That’s not flexibility, that’s desperation. Now the EFSF is to be used as a cryogenic toxic dump for Greek bonds.

Not that the Greeks can complain about that plan; its a better one than the one we got!

“Without question, the single best trade in the entire euro zone space is the one he’s done,” said Donal O’Mahony, the global strategist for Davy Securities in Dublin, said of Mr. Hasenstab’s purchase of Irish bonds.”

Sure with Donal’s endorsement what could go wrong? The fact that he can sell at any time, shows his real strategy!

@Actuary: Thanks for comment. Simplicity has its uses. 😎

Basically, the economy is ‘growing’ if the workforce is actually increasing. More taxpayers, more state income. The stats about employments cannot be trusted – especially if presented in % values. You need the real numbers. If the state is ‘borrowing’ for day-to-day spending – that’s un-growth, since you are consuming your future income. So, in the future, you have to double-up your income – and that is just not going to occur.

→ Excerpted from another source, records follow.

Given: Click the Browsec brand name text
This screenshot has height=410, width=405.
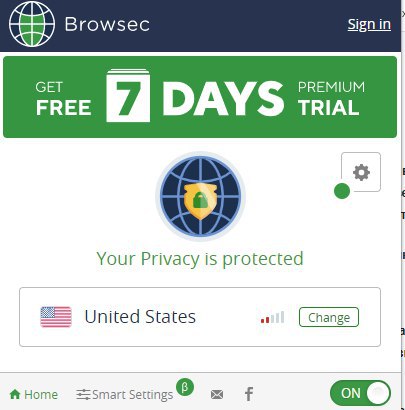Looking at the screenshot, I should pyautogui.click(x=107, y=24).
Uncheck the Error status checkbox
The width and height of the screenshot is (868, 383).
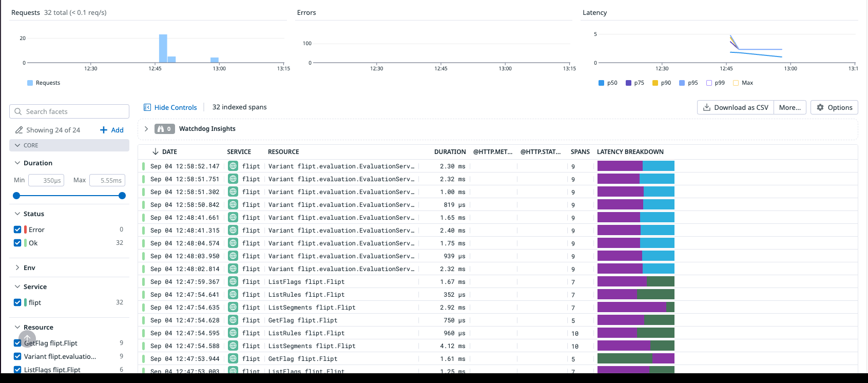click(17, 229)

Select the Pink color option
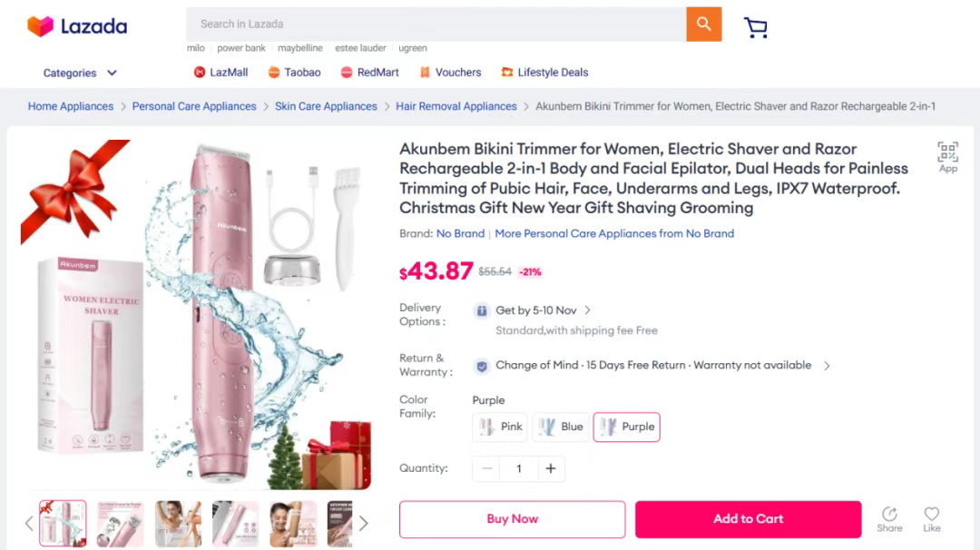pyautogui.click(x=500, y=427)
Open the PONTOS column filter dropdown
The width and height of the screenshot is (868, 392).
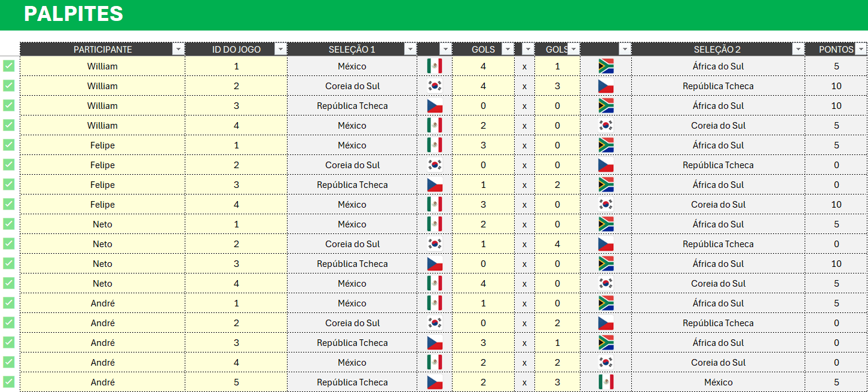(x=861, y=49)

You also need credit – and more importantly, willing and able buyers of that credit. That is buyers who have a productive (making stuff) business. They sell their output and generate a surplus to either re-invest or save. Not services: they’re bloodsuckers. Given the almost zero interest rate – why are there so few buyers of that very cheap credit?

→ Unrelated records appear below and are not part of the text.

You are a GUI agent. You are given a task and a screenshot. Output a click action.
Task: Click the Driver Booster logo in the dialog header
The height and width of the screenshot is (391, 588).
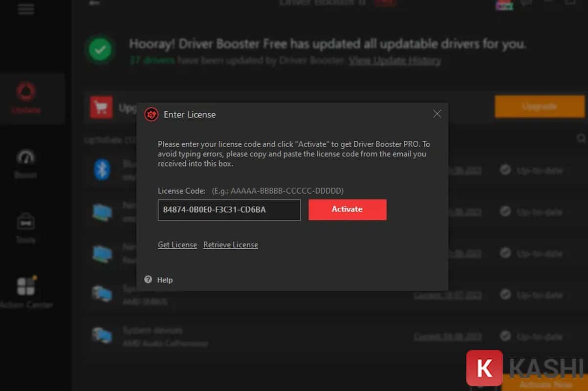152,114
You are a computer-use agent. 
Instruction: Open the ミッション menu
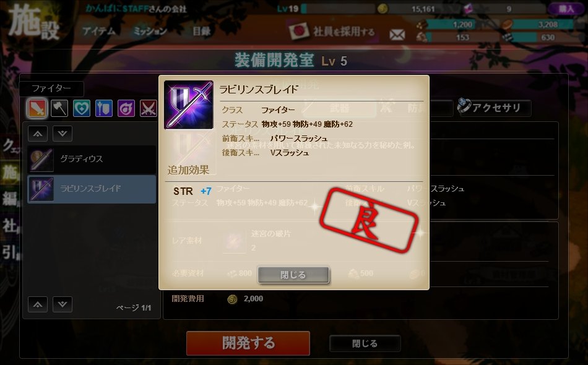pyautogui.click(x=150, y=31)
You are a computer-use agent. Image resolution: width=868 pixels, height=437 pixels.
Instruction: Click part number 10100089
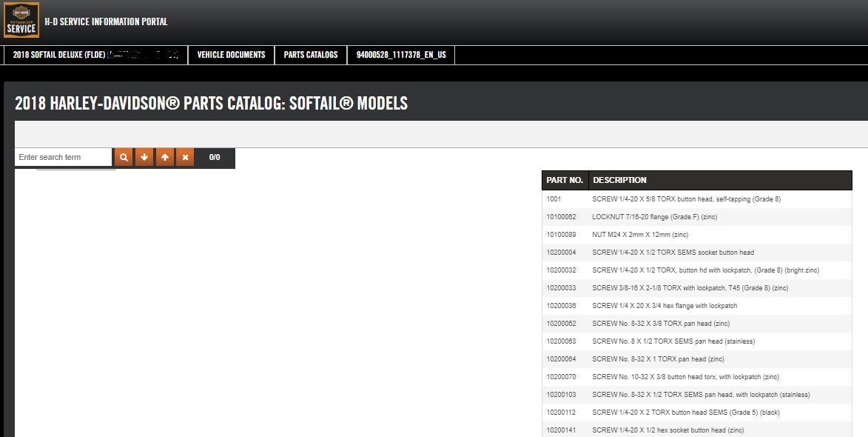click(x=561, y=235)
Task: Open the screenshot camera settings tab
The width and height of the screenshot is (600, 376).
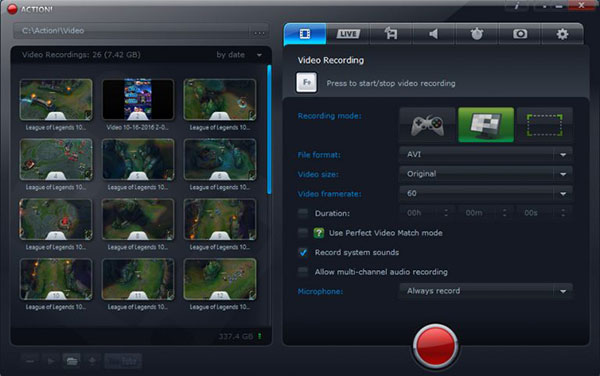Action: point(520,34)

So it will be interesting to see what emerges in terms of ’employment initiatives’ – other than style and storey. Lots of dopey folk have the bizzare idea that a Gov can ‘create’ jobs. Jobs are generated by the re-investment of surplus capital where it will provide a suitable return. Otherwise it is used to pay down debt or hoarded.

So, who is going to provide the ‘stimulus’?

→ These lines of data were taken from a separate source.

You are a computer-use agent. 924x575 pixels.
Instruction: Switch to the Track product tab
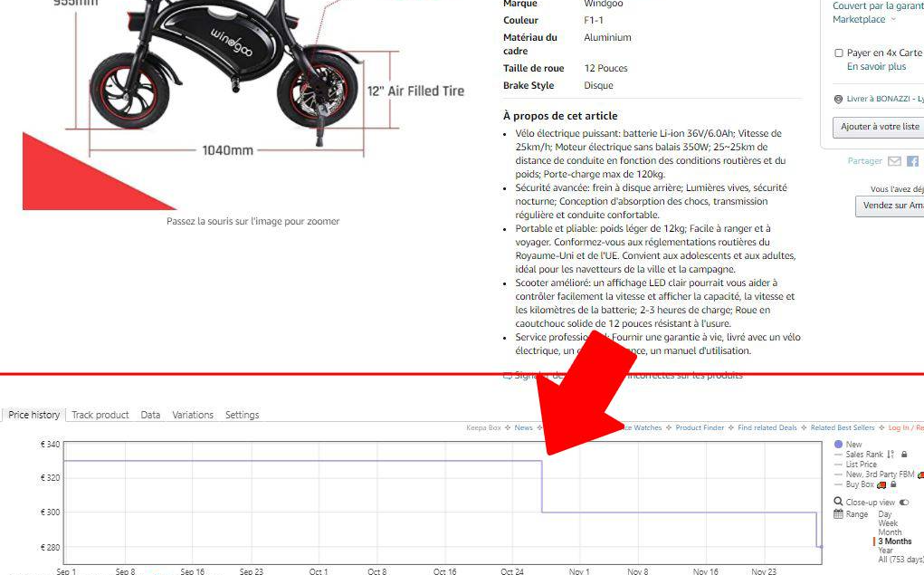pos(100,415)
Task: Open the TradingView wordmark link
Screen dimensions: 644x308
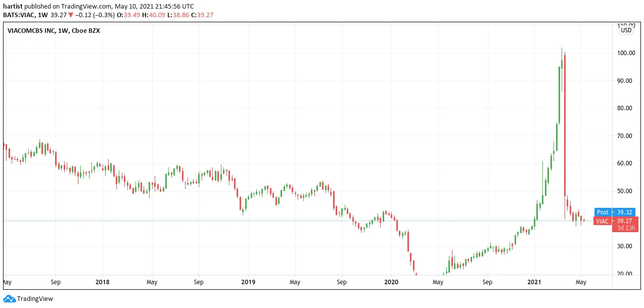Action: pos(35,299)
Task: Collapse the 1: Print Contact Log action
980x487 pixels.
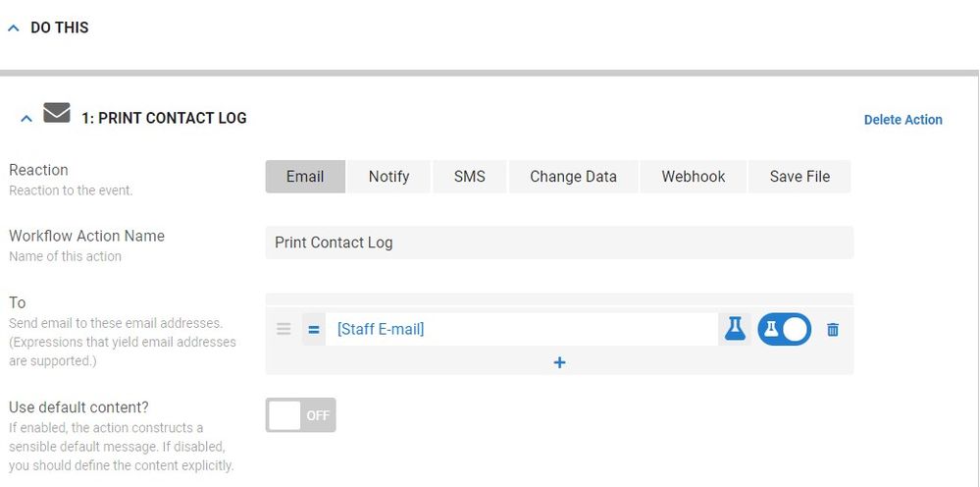Action: click(26, 118)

Its the Ninth inning; we’re three down; bases loaded; two strikes against the batter. Batter had better hit a Home Run.

@ Paul Hunt

“I’m just wondering aloud about how Mr. Contrarian might take that”.

He could get very contrary.

@ Robert Browne

I miss Donal from the Oped pages of the IT. He hasn’t been back since the bailout.

I don’t think our hero gives a rat’s posterior about your hobby horse. He took a bet that the state would not default in 2011 when most of the commentariat were blogging to the contrary. No doubt he will weigh the odds and reverse gears at some stage. Maybe he is doing it now while the Market is bid only.
In truth few bond manAgers give a toss about other than receipt of coupon and money back at redemption.

The Blazing Saddles gambit is looking like a winner.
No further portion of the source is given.